NEW YORK, 28 août 2026. — Quelques jours après les violences meurtrières enregistrées à Kenscoff et les prises d’otages rapportées dans la commune, Haïti a renouvelé son appel à une réponse internationale plus rapide face à la crise sécuritaire.

Prenant la parole à New York, l’ambassadeur haïtien Pierre Éricq Pierre a salué les efforts déployés par la Police nationale d’Haïti (PNH) et les Forces armées d’Haïti (FAd’H) sur le terrain, avec le soutien de la force internationale.

Un déploiement jugé trop lent

Le diplomate estime toutefois que le déploiement de la force internationale doit être accéléré. Il demande que celle-ci atteigne rapidement l’effectif de 5 500 membres initialement prévu, avec les ressources nécessaires pour mener efficacement sa mission en Haïti.

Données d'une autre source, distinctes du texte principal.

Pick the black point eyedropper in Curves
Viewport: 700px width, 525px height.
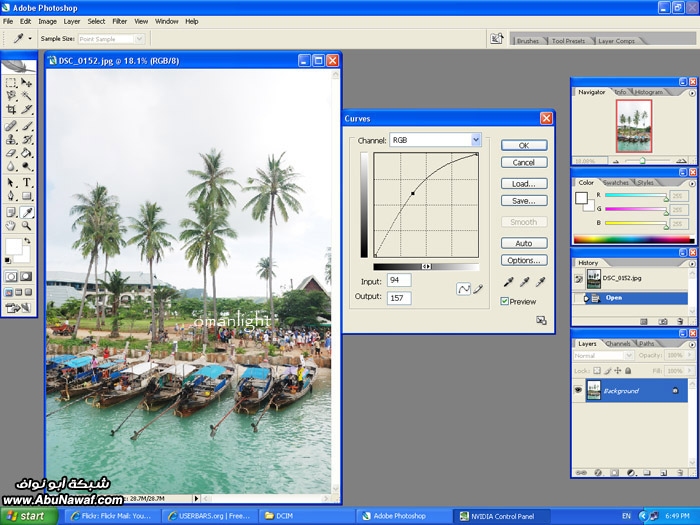[x=509, y=283]
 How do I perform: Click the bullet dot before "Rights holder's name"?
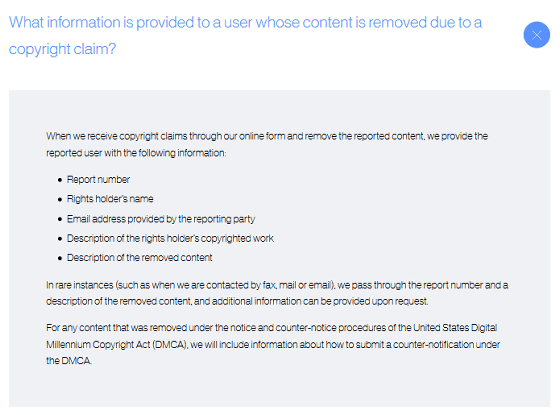tap(60, 200)
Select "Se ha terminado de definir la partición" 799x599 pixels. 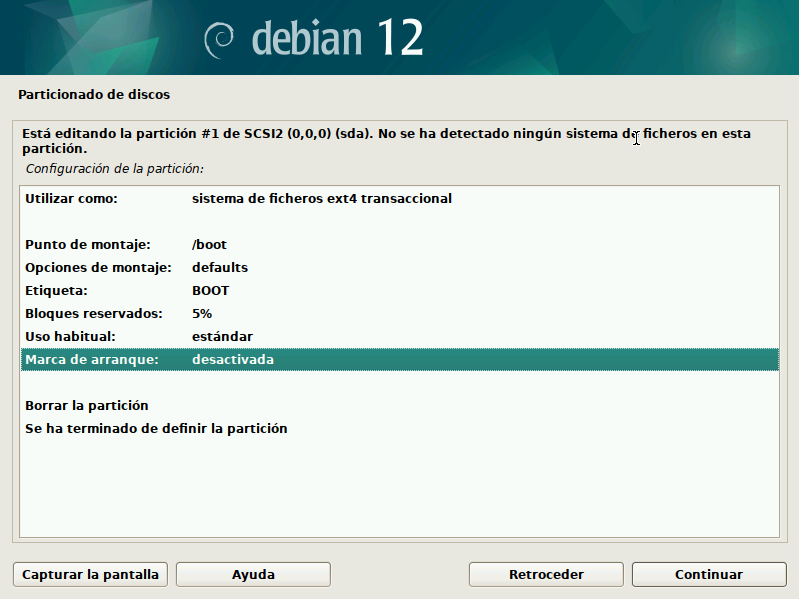(156, 429)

Selon Pierre Éricq Pierre, la Côte d’Ivoire, la Mongolie et le Tchad ont déjà conclu des accords avec Haïti en vue de participer à cette force. Des négociations se poursuivent par ailleurs avec le Bangladesh, le Guatemala, la Jamaïque et le Sri Lanka.

Haïti veut limiter l’arrivée des armes

L’ambassadeur haïtien a également insisté sur la nécessité de renforcer l’application de l’embargo sur les armes destiné à Haïti.

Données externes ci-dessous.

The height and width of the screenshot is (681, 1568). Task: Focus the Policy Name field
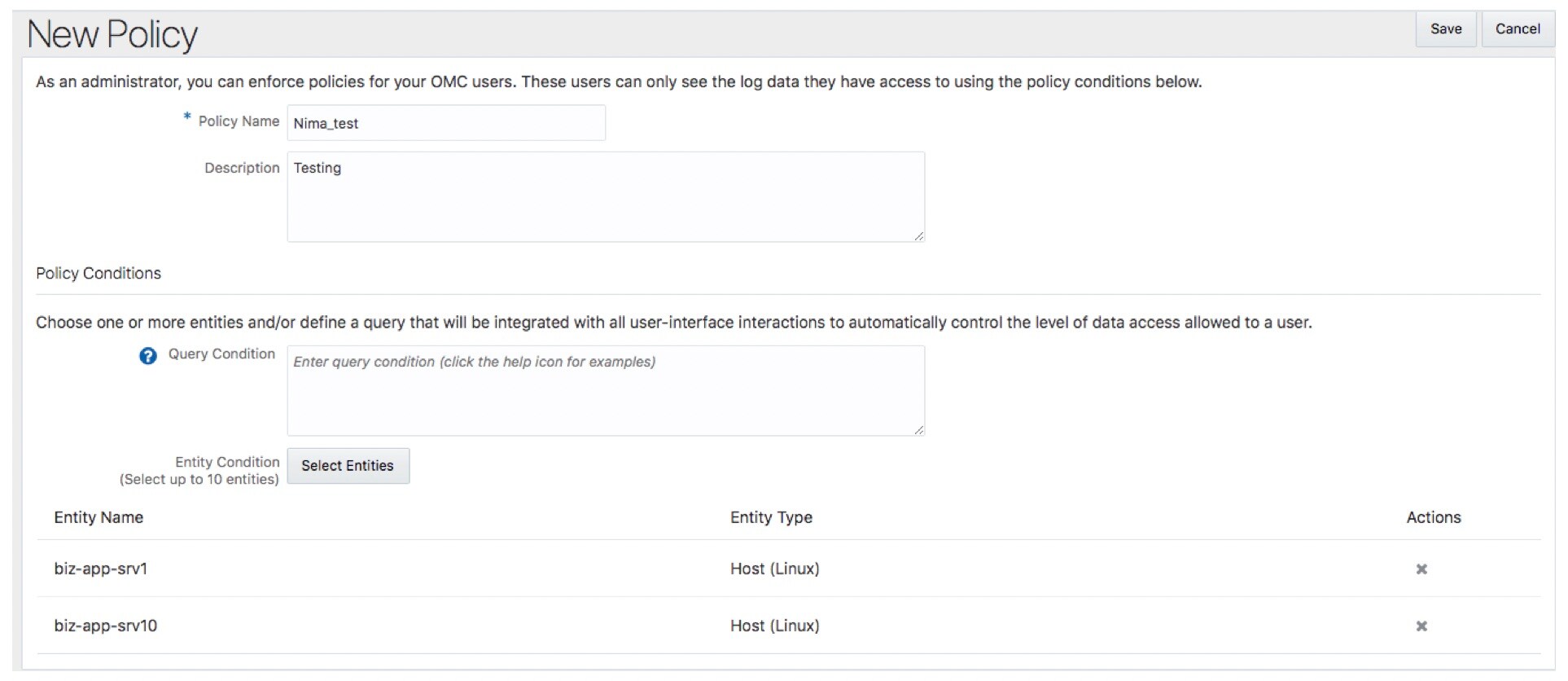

Pour lui, une meilleure maîtrise des flux d’armes et de munitions est indispensable pour affaiblir les groupes armés et réduire leur capacité à alimenter la violence dans le pays.

Pierre Éricq Pierre a enfin appelé les partenaires internationaux à soutenir les efforts visant à rétablir la sécurité et l’autorité de l’État.

Il a également souligné l’importance de réunir les conditions sécuritaires nécessaires à l’organisation des prochaines élections en Haïti.